[Stored data]

--------------------

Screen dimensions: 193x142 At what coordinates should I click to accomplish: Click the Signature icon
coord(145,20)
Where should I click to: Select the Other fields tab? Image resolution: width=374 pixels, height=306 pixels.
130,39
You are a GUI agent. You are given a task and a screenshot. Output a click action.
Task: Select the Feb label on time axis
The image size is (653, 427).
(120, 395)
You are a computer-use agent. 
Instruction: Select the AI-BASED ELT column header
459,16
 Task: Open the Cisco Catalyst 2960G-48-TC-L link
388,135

--------------------

* Assignment *
Give back every entry exactly, with nothing left out.

* Answer below *
Screen dimensions: 193x142 At what coordinates should I click to accomplish: Click the Signature icon
coord(145,20)
Where should I click to: Select the Other fields tab? Image resolution: width=374 pixels, height=306 pixels.
130,39
You are a GUI agent. You are given a task and a screenshot. Output a click action.
Task: Select the Feb label on time axis
The image size is (653, 427).
(120, 395)
You are a computer-use agent. 
Instruction: Select the AI-BASED ELT column header
459,16
 Task: Open the Cisco Catalyst 2960G-48-TC-L link
388,135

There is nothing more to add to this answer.